Disclosures and COI: Dr Beall reports grants from Medtronic, nonfinancial support from Amendia, other from Lilly, other from Synthes, other from Johnson and Johnson, grants from Vitacare, grants from Ortho Kinematics, other from DFine, other from Bone Support, other from Convatec, other from Spinal Ventures, grants from Zyga, grants from Liventa, grants, nonfinancial support and other from Vexim, grants from Mesoblast, grants, personal fees, nonfinancial support and other from Vivex, outside the submitted work.

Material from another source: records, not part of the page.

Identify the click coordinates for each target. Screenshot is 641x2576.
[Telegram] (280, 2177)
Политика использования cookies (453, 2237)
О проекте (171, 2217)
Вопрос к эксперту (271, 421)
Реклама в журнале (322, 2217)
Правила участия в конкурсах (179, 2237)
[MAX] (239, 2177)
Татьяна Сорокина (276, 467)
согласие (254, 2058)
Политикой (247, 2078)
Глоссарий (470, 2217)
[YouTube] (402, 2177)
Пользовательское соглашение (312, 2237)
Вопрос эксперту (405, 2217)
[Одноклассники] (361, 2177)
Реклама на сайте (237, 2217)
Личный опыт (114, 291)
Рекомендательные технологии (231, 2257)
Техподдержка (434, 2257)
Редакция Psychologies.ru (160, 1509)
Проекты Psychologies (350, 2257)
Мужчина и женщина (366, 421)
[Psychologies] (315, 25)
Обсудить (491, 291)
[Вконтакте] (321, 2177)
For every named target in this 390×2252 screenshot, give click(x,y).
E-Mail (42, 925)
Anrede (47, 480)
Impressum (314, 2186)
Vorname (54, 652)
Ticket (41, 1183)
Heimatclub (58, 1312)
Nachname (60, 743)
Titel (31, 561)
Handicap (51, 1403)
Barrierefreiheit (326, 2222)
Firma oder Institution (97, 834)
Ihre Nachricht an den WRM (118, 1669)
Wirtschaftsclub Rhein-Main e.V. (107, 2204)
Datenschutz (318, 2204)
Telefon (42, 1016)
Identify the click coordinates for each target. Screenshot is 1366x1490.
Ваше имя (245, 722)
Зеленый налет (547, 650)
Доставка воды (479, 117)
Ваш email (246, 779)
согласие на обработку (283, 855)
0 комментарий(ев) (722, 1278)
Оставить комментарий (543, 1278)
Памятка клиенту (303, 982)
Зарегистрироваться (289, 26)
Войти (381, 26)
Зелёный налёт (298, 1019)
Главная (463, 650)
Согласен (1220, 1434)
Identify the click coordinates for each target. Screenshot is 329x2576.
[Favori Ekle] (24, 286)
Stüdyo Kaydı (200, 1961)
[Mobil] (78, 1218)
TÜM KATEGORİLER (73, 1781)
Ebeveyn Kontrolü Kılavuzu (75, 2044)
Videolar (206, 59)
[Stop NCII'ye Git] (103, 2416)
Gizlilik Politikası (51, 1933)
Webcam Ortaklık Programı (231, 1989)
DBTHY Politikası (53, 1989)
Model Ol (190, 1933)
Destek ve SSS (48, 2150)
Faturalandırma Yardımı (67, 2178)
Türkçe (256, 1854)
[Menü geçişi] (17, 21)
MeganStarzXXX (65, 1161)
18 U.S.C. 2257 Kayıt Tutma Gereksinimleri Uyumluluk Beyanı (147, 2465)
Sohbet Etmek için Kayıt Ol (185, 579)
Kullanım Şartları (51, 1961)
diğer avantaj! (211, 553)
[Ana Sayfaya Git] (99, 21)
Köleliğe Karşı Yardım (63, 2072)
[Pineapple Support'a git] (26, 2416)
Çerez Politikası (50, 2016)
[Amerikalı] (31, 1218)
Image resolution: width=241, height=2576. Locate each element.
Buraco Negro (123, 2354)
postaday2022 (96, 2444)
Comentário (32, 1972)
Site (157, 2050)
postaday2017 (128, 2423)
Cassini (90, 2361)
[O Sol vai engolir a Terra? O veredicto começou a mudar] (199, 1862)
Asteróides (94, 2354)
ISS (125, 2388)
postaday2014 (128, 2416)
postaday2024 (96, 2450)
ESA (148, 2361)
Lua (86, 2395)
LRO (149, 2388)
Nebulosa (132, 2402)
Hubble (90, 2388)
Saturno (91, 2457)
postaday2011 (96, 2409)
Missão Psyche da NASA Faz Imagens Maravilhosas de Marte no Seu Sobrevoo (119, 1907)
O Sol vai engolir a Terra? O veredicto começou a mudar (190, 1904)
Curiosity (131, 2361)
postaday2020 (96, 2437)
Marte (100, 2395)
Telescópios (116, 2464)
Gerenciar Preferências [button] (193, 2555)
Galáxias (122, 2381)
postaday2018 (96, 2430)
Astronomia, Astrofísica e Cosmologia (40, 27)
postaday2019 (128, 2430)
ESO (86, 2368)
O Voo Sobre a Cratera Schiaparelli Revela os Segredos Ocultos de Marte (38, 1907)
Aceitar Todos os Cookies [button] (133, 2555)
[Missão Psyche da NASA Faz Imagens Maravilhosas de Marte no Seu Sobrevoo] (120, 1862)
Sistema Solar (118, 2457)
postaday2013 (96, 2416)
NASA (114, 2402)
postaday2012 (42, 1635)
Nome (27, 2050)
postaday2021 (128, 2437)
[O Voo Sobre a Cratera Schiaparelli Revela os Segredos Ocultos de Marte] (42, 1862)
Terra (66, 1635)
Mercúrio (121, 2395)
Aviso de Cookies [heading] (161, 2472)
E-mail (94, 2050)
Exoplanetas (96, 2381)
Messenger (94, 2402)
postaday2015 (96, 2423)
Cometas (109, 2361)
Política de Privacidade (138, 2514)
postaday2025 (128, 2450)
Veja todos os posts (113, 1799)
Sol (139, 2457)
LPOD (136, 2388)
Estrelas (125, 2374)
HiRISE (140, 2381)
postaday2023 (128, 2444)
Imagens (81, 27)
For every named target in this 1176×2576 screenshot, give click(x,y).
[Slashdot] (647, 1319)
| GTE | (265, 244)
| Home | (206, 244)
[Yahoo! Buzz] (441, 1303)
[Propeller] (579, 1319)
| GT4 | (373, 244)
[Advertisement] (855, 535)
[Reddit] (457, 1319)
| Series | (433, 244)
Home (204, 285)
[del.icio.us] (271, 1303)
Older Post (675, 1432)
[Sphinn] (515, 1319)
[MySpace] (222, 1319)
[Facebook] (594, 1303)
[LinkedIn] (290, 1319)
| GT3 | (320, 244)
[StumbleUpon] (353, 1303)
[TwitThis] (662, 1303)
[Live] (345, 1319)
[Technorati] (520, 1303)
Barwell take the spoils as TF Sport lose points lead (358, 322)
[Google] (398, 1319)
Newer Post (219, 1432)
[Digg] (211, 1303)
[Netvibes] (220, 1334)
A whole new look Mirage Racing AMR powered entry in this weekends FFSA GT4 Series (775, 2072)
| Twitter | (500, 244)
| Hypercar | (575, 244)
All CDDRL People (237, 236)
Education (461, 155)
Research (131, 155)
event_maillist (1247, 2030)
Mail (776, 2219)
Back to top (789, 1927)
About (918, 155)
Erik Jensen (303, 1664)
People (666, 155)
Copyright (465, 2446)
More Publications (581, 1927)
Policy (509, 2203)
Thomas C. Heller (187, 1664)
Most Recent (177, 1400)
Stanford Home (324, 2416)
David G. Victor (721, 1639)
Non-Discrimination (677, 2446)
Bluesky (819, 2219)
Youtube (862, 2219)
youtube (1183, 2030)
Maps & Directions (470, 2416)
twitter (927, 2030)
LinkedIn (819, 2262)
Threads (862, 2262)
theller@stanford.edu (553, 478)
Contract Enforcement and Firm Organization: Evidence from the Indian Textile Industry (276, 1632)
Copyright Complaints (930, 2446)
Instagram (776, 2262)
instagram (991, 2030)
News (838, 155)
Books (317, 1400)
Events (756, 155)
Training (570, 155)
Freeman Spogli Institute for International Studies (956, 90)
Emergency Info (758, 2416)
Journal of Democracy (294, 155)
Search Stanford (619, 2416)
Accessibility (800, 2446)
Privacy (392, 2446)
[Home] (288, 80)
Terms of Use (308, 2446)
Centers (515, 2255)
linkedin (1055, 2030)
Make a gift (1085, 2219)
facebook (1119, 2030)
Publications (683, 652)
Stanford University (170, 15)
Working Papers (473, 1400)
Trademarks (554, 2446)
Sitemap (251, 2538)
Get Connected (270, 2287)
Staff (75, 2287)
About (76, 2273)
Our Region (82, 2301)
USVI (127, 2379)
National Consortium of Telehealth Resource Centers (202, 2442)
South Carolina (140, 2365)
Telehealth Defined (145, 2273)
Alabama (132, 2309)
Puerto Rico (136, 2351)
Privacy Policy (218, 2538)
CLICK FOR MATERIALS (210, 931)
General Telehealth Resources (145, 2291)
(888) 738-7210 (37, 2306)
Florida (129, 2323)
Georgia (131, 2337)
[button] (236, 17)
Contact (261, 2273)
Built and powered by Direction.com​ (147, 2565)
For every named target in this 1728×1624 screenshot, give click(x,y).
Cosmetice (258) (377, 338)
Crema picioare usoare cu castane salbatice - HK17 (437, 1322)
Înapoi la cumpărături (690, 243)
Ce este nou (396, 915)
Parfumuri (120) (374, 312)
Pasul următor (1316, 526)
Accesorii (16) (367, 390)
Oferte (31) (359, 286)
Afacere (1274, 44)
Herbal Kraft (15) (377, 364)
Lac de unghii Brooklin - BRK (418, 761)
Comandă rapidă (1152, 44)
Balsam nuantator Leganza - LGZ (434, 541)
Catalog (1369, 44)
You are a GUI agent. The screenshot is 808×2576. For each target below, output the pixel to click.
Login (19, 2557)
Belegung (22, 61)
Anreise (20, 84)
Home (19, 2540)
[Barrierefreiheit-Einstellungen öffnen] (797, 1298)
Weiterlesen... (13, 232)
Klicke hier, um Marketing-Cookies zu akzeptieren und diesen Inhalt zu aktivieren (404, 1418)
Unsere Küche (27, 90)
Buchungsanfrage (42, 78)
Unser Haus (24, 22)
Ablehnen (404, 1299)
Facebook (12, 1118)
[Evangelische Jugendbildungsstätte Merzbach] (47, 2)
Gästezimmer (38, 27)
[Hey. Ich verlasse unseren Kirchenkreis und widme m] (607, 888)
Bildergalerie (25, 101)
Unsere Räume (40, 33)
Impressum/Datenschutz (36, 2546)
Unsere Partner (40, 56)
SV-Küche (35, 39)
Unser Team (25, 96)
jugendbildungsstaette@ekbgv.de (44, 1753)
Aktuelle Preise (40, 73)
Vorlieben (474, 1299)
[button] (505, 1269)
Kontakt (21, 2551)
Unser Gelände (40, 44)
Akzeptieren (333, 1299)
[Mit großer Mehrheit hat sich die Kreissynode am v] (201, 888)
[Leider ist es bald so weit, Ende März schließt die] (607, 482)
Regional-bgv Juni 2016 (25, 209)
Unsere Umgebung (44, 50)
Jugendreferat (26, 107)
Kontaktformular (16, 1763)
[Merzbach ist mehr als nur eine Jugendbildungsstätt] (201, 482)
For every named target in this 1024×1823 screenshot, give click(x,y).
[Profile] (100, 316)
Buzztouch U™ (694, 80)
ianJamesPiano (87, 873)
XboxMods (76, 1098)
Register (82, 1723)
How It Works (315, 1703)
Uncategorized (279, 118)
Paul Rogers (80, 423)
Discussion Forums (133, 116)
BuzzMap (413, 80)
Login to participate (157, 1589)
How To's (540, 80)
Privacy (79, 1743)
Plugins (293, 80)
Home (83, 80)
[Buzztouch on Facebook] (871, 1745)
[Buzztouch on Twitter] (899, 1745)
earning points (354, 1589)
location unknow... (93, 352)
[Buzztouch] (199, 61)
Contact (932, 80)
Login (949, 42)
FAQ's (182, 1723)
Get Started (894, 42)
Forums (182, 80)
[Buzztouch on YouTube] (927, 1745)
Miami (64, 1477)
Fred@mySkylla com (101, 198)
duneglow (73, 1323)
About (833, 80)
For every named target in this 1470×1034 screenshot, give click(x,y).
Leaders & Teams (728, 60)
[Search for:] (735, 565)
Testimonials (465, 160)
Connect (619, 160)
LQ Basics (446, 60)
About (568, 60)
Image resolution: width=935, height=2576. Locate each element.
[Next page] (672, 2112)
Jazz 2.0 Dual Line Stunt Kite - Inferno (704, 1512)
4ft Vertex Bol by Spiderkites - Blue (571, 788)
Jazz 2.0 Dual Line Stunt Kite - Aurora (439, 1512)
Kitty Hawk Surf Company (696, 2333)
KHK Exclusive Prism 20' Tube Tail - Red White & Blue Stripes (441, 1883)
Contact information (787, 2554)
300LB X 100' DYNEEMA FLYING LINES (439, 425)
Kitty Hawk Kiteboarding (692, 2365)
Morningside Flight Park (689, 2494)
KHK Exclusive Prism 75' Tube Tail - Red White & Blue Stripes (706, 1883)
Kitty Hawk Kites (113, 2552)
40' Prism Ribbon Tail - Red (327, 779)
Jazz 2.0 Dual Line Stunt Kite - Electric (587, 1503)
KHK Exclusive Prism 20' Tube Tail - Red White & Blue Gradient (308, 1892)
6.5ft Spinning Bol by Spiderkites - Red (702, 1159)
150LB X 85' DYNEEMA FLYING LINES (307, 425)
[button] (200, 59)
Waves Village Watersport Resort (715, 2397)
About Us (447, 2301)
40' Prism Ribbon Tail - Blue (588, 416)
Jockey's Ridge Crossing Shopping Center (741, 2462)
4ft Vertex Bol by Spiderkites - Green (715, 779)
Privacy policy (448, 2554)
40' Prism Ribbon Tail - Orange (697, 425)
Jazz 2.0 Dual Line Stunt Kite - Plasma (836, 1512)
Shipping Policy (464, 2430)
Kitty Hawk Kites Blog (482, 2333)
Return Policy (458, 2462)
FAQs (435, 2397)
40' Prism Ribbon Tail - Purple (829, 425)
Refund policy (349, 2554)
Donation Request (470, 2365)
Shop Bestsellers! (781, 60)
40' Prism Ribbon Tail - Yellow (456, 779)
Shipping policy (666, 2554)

©International Society for the Advancement of Spine Surgery 2020.

Figures

Figure 1

Disc degeneration is a progressive imbalance of anabolic and catabolic processes that result in tissue loss, which disrupts the anatomy, alters the loading, and results in progressive desiccation. Depiction of disc degeneration based on Thompson Grading.

Figure 2

The study consisted of 2 phases: a screening phase (enrollment) followed by the active phase (12 months). As outlined, there was an indeterminate overlap of up to 2 weeks between the end of the screening phase and the start of the active phase for individual subjects. Subjects met entry criteria for both phases to be eligible and 2 weeks' opportunity was allowed for the subjects to evaluate the protocol and consent to their participation. Although 2 weeks were provided, subjects were eligible following their consent documentation being reviewed and received.

Figure 3

Subjects participating in the VAST Trial were randomized at 3.5:1:1 to receive a supplemental allograft (VIA Disc Matrix), saline as a placebo, or to continue under nonsurgical management (NSM). The assignment of the subjects to treatment (viable matrix supplement, saline placebo, or standard of care) was performed in a randomized manner after informed consent has been obtained.

Figure 4

Reduction in pain was evident in both of the active treatment groups in the study. Subjects who had been randomized to continue nonsurgical management (NSM) demonstrated no relief. The NSM subjects were further evaluated at 3 months (vertical dashed line), and unable to continue, all subjects crossed over to VIA Disc Tissue Matrix. Their response followed the trajectory of the active arms of the study and outcome demonstrated the largest improvement. One subject in the saline-treated group could not continue the study, and after 6 months crossed over to VIA Disc. The horizontal dashed line reflects that progress averaged into the small (4 subjects) placebo group. All patients receiving the randomized allograft completed the study in their cohort. In total, 21 of 24 subjects received the VIA Disc Tissue Matrix either randomized or open label.

Figure 5

Functional improvement was evident in both of the active treatment groups in the study. Subjects who had been randomized to continue nonsurgical (NSM) demonstrated no improvement. The NSM subjects were further evaluated at 3 months (vertical dashed line), and unable to continue, all subjects crossed over to VIA Disc Tissue Matrix. Their response followed the trajectory of the active arms of the study and outcome demonstrated the largest improvement. One subject in the saline-treated group could not continue the study, and after 6 months crossed over to VIA Disc. The horizontal dashed line reflects that progress averaged into the small (4 subjects) placebo group. All patients receiving the randomized allograft completed the study in their cohort. In total, 21 of 24 subjects received the VIA Disc Tissue Matrix either randomized or open label.

Figure 6

MRI images were used to qualify patients for inclusion in the study. Modified Pfirrmann scores between 3 and 6 were acceptable evaluations for participation. Signal intensity and morphologic distinction in the nucleus are noted. More important, pain reduction and functional improvement supported patient satisfaction in the treatment.

Figure 7

Images at 12 months demonstrated improvement in morphology, disc height, and patient indices of pain and functional improvement followed.